■ **EXTRACTED TEXT**:
What We’re Into

Published 3:00 am Tuesday, January 30, 2024

Readers here know I’m into films and movies (yes, there’s a difference). I recently stumbled on the YouTube channel CinemaStix.

Danny Boyd is the creator of the channel, and as he explains it, “CinemaStix is an independent movie channel dedicated to the celebration and craft of filmmaking. Saturdays you’ll find new filmmaking stories and video essays on everything from directing to cinematography, to performances, to screenwriting. Or just fascinating production stories from great and popular movies.”

I became interested with the video, “When the audience doesn’t get the joke,” about the 2000 satirical psychological horror movie “American Psycho.” That satire — in large measure a takedown of toxic masculinity and male vanity — didn’t resonate with original theater audiences. The movie after its theatrical run grew a cult following, however.

That episode led to watching “This is the tightest comedy dialogue ever,” about how good the director Edgar Wright’s callbacks are in the zombie comedy horror “Sean of the Dead.” And I took off from there.

Most of the videos have those kinds of unpretentious headlines, and Boyd’s analysis also is devoid of pretension, making for easy access to a better understanding of what filmmakers are trying to do. Most of the videos are no more than 11 minutes.

CinemaStix is about a year old. The latest video essay as of Dec. 1 is “When the movie’s average shot length is more than literally 3 seconds,” about M. Night Shyamlan’s superhero drama “Unbreakable,” which breaks with the convention of modern movies and has an average shot length of about 20 seconds. Boyd shows why that matters and the differences a longer shot can make.

■ **TASK ITEM A**: Write out the passage of the column about CinemaStix from "That episode led" to "than 11 minutes.".
■ **TASK ITEM B**: Which CinemaStix video titles does the column about the channel mention?
■ **TASK ITEM C**: According to the column about CinemaStix, how long are most of the channel's videos?

Saved entries:
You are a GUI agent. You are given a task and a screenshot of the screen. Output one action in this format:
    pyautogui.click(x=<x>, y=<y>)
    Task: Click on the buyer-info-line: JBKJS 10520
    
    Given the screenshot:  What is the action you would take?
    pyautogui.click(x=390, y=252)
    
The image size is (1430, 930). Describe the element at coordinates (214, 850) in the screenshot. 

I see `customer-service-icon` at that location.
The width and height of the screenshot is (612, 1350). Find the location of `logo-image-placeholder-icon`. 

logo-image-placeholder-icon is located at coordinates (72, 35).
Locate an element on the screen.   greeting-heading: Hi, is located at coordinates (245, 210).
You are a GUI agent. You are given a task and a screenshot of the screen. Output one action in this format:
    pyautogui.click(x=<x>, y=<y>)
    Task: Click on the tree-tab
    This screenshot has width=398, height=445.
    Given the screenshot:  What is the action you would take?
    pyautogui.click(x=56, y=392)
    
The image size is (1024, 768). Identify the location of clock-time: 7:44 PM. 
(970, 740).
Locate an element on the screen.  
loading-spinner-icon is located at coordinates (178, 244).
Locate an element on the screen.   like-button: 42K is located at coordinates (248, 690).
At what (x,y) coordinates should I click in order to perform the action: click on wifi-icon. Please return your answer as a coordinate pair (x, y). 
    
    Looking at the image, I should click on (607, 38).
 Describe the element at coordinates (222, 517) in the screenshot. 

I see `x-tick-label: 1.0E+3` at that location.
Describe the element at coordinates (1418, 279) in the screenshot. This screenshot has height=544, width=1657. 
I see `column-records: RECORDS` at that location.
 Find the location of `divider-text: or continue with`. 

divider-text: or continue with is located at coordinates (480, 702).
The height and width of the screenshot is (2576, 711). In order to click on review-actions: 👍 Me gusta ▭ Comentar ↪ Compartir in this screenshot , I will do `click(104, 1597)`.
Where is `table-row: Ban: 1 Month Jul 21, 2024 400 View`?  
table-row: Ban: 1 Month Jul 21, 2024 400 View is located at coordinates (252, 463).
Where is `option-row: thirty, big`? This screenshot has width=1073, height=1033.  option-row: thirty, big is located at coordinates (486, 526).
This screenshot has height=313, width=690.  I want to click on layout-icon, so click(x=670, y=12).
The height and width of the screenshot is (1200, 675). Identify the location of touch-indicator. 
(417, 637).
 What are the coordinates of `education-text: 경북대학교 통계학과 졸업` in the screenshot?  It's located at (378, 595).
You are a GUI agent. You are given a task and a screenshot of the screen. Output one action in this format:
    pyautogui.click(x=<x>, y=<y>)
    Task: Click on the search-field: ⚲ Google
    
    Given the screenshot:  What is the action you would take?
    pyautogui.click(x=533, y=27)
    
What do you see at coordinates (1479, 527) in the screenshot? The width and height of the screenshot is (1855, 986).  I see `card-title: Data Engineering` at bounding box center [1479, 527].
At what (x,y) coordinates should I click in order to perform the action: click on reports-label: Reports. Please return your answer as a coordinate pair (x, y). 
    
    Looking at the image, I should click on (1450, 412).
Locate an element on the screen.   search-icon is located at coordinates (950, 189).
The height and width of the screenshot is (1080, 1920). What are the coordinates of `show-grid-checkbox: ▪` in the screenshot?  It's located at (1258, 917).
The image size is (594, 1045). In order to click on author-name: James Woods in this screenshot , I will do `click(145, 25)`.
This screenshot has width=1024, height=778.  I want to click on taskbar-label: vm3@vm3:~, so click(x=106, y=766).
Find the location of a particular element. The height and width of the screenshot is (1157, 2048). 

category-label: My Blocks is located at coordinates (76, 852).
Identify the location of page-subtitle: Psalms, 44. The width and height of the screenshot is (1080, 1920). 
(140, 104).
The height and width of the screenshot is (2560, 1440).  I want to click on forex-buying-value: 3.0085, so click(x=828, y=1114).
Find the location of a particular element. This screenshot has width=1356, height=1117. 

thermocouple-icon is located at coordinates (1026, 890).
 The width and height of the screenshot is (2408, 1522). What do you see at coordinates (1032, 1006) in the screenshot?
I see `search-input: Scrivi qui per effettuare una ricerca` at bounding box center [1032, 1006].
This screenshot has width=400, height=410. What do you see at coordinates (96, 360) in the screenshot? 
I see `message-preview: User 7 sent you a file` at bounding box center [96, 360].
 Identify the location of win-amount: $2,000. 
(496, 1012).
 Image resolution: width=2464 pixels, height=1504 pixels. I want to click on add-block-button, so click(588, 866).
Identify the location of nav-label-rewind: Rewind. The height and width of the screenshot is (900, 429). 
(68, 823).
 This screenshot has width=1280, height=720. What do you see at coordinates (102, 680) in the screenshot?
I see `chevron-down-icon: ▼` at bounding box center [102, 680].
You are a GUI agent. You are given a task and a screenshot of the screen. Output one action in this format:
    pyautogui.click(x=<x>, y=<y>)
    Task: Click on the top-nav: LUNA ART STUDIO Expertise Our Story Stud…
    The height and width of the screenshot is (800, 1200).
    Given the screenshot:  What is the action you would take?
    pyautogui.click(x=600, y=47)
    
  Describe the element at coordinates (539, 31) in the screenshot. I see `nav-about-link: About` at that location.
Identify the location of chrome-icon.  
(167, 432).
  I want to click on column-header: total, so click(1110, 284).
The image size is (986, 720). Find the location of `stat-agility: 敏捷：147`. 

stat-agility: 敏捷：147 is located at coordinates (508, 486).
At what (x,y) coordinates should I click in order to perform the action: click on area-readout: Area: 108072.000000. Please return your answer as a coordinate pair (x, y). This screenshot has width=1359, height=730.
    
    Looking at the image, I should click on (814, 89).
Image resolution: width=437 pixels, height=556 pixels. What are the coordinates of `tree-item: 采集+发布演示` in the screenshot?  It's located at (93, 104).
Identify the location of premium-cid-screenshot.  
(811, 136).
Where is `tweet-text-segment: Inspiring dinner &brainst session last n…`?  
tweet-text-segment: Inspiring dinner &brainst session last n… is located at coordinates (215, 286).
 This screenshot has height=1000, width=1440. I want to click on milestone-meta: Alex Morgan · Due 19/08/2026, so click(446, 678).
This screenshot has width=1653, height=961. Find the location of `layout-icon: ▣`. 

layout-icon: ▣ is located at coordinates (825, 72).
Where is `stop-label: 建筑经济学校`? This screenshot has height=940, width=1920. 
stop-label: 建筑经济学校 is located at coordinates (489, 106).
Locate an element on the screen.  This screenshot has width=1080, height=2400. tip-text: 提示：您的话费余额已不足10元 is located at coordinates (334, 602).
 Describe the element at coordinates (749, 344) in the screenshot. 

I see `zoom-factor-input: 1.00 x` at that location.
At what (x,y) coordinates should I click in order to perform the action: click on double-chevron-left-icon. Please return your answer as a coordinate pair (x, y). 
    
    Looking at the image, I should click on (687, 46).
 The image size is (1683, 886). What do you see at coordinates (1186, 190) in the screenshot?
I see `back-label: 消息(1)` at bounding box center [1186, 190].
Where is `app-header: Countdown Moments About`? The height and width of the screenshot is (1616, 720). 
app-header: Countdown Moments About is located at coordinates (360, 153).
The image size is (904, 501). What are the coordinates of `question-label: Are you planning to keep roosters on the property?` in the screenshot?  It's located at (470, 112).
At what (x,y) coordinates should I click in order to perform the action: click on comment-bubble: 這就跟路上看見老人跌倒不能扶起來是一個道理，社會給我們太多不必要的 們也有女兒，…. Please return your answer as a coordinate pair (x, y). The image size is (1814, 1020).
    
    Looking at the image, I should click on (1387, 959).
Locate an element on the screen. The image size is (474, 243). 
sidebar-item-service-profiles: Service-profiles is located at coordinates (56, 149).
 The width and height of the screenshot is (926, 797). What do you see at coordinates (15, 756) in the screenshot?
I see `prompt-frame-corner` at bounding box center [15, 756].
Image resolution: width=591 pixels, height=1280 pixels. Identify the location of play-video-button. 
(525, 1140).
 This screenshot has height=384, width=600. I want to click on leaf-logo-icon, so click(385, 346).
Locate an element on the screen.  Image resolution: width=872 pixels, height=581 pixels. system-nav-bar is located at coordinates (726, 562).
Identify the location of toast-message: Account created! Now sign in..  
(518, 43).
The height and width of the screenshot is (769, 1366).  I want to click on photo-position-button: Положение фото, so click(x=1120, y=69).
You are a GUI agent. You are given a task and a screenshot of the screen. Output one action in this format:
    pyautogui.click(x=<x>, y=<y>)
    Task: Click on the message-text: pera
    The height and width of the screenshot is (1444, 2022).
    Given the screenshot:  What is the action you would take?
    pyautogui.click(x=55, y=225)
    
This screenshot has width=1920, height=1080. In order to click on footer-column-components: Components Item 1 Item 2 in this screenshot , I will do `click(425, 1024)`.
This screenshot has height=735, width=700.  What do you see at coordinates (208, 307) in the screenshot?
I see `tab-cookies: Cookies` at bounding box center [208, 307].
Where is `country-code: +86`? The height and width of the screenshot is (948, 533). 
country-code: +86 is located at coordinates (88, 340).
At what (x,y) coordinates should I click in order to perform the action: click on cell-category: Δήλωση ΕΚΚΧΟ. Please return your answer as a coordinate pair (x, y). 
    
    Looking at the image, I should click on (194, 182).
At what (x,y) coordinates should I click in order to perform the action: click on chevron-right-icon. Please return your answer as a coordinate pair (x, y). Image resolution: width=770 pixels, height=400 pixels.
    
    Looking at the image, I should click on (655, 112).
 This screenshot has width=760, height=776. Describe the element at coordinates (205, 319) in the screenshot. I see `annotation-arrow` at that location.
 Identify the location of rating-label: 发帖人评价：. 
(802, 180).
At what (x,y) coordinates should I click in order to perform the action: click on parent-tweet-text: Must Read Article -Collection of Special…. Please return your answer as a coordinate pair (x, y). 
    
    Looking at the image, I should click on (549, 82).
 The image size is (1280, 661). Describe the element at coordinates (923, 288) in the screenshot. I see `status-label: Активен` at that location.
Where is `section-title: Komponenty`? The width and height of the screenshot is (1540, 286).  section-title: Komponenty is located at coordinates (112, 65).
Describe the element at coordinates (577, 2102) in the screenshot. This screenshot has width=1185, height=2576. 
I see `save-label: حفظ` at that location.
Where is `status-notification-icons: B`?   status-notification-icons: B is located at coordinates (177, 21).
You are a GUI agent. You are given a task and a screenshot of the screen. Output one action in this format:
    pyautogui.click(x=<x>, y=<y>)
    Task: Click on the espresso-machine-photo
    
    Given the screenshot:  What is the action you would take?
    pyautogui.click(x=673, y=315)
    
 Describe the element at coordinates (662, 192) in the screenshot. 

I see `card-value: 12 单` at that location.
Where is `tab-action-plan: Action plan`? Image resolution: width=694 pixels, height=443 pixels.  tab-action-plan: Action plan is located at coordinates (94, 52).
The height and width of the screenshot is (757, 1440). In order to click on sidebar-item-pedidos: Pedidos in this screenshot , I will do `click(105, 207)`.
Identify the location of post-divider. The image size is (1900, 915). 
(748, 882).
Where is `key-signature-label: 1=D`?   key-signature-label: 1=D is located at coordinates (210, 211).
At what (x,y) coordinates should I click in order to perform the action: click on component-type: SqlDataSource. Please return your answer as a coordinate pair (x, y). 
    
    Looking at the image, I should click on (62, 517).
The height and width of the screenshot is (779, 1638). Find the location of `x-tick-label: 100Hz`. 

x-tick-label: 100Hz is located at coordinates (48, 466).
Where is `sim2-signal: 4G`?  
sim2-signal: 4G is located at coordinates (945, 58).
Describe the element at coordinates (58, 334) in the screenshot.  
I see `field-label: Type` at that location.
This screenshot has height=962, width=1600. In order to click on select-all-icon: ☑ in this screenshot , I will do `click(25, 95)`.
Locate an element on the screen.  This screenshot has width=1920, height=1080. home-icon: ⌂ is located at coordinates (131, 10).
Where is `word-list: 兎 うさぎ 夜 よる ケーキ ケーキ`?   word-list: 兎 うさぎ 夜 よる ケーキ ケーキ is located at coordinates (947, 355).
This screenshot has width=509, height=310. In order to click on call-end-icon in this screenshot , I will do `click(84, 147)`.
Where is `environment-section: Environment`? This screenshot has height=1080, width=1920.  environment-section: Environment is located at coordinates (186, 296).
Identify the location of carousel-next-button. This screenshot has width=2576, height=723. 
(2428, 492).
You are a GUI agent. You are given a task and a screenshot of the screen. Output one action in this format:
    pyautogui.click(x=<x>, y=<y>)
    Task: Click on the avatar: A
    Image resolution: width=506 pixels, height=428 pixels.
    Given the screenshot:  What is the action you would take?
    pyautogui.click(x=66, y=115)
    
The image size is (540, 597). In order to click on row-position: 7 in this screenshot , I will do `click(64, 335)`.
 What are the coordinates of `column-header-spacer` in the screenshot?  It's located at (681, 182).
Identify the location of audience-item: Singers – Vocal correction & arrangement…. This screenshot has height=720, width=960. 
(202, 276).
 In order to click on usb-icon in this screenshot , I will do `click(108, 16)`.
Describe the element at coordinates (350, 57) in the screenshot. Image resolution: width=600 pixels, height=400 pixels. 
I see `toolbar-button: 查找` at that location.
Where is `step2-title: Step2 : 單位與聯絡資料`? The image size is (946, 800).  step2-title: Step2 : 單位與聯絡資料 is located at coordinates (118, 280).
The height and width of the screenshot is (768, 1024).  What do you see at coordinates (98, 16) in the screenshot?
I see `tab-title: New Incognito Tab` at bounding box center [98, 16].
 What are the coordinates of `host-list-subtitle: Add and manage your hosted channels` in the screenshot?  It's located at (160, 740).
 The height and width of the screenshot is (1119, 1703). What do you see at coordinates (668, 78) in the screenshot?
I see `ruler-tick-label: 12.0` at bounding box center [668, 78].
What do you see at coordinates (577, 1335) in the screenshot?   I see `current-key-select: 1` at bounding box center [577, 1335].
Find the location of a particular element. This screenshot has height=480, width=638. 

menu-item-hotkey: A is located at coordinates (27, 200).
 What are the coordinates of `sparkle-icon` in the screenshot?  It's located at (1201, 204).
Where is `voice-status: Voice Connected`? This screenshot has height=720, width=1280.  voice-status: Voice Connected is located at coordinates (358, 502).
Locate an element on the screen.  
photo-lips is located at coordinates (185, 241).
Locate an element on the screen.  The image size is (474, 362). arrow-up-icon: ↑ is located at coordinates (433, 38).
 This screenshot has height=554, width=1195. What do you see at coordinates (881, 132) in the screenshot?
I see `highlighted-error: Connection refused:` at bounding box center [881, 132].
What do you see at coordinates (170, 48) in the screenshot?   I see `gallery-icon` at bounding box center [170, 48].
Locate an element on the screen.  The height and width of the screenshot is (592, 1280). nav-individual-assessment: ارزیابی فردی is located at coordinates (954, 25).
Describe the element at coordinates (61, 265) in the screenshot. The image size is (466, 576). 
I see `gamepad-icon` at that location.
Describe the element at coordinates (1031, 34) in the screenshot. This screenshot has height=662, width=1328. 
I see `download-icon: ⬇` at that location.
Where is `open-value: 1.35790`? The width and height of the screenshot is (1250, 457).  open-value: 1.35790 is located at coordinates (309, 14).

■ **EXERCISE RESULT A**:
That episode led to watching “This is the tightest comedy dialogue ever,” about how good the director Edgar Wright’s callbacks are in the zombie comedy horror “Sean of the Dead.” And I took off from there.

Most of the videos have those kinds of unpretentious headlines, and Boyd’s analysis also is devoid of pretension, making for easy access to a better understanding of what filmmakers are trying to do. Most of the videos are no more than 11 minutes.

■ **EXERCISE RESULT B**:
"When the audience doesn't get the joke"
"This is the tightest comedy dialogue ever"
"When the movie's average shot length is more than literally 3 seconds"

■ **EXERCISE RESULT C**: No more than 11 minutes.